Task objective → Recast every item below as a two-column CSV headed item_text and answer, with one row per item and its text and answer each in one quoted field, line breaks replaced by spaces. Leave the pictures out.

Exercise inputs →
• • •
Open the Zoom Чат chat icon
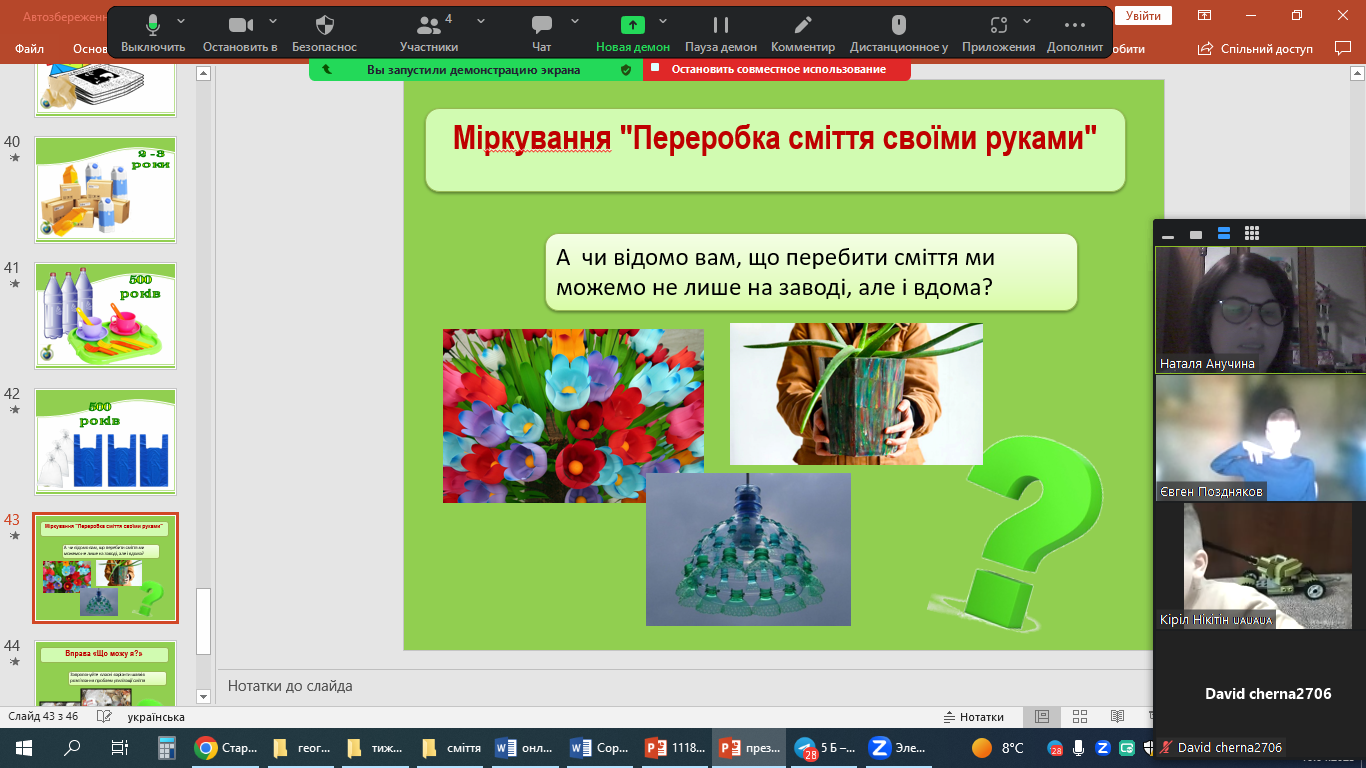[542, 26]
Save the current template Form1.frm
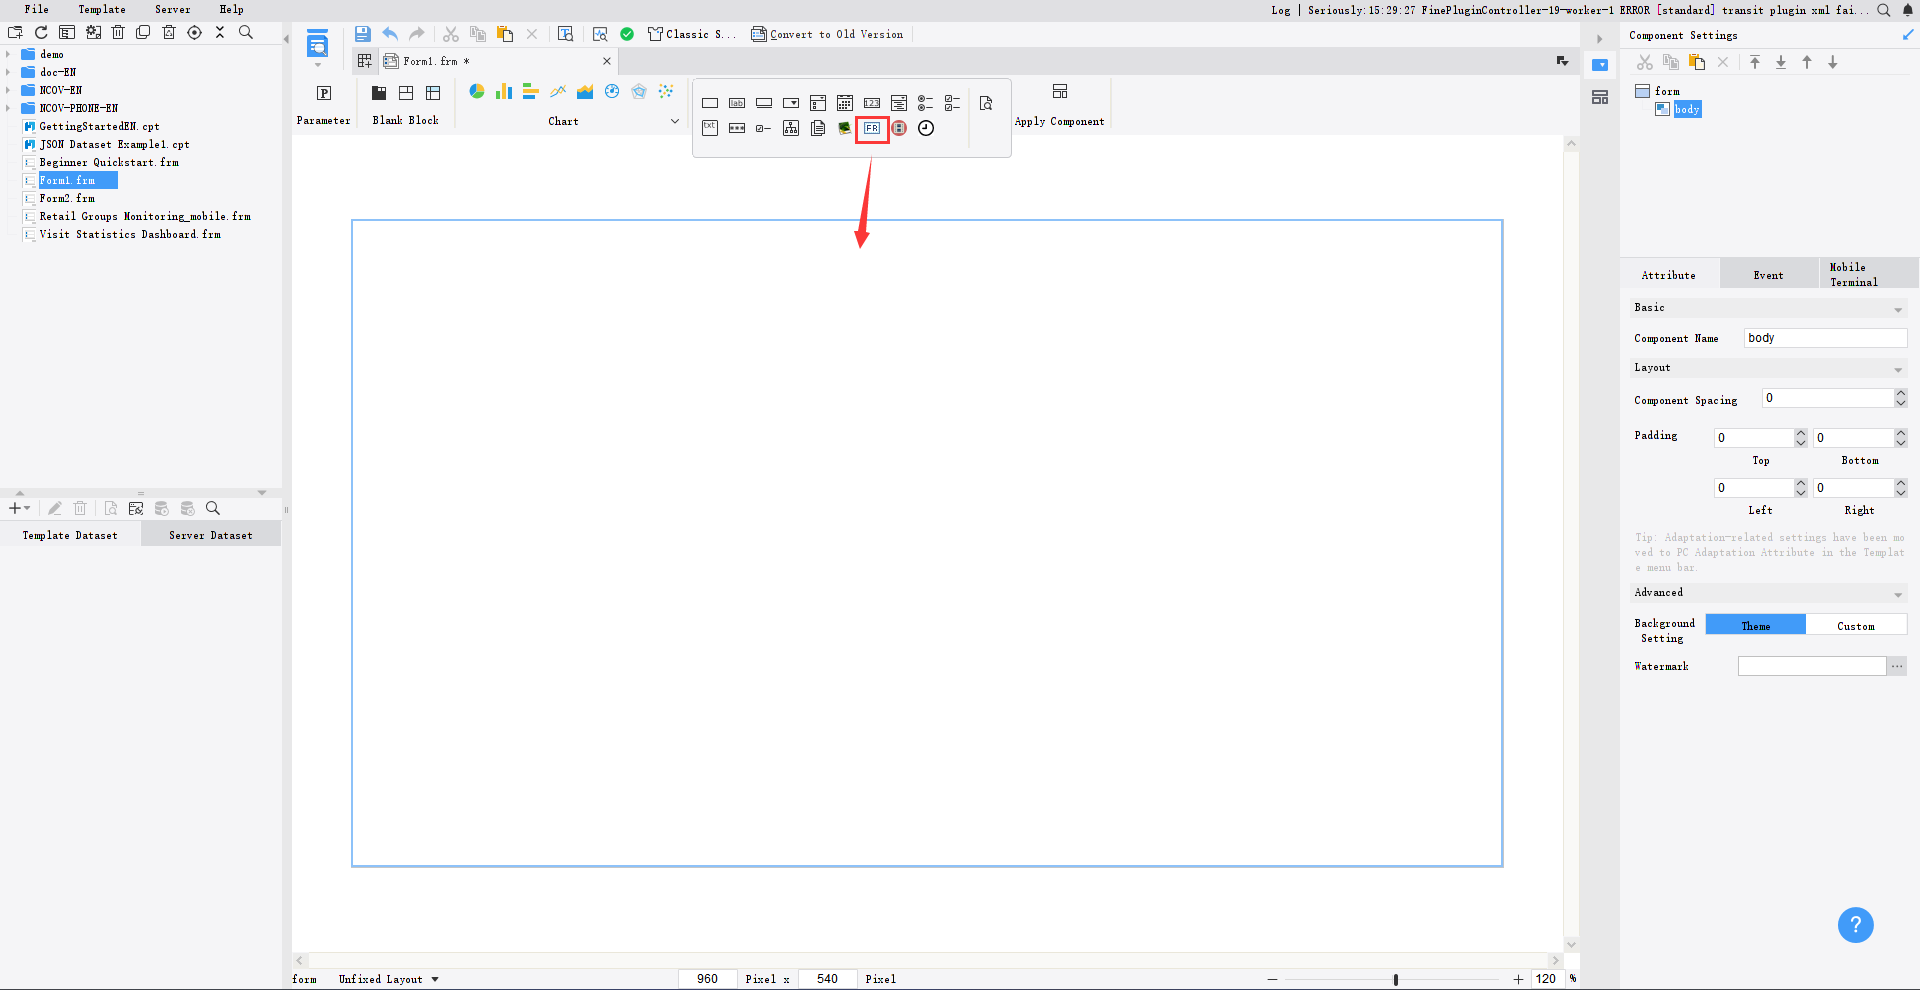 pyautogui.click(x=362, y=33)
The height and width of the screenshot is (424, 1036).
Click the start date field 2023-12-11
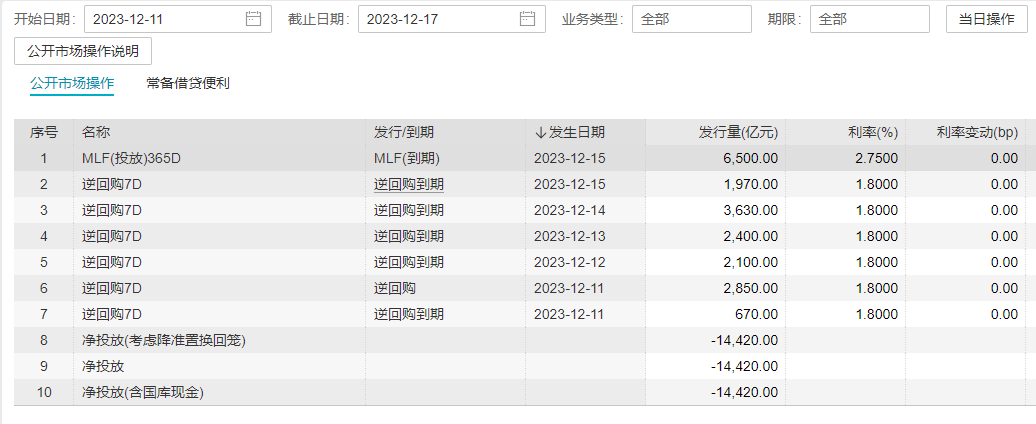tap(178, 19)
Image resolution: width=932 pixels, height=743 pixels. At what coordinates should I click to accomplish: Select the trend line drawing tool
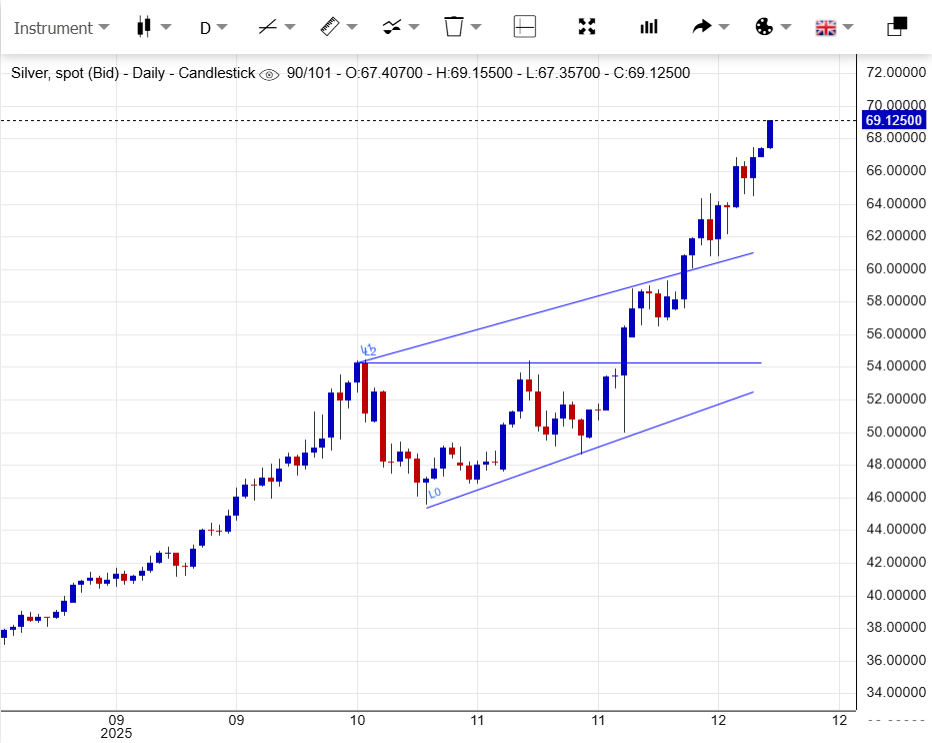(x=267, y=27)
• • •
Solution below →
item_text,answer
"Open the Zoom Чат chat icon","[542, 26]"
"Save the current template Form1.frm","pyautogui.click(x=362, y=33)"
"The height and width of the screenshot is (424, 1036). Click the start date field 2023-12-11","tap(178, 19)"
"Image resolution: width=932 pixels, height=743 pixels. At what coordinates should I click to accomplish: Select the trend line drawing tool","(x=267, y=27)"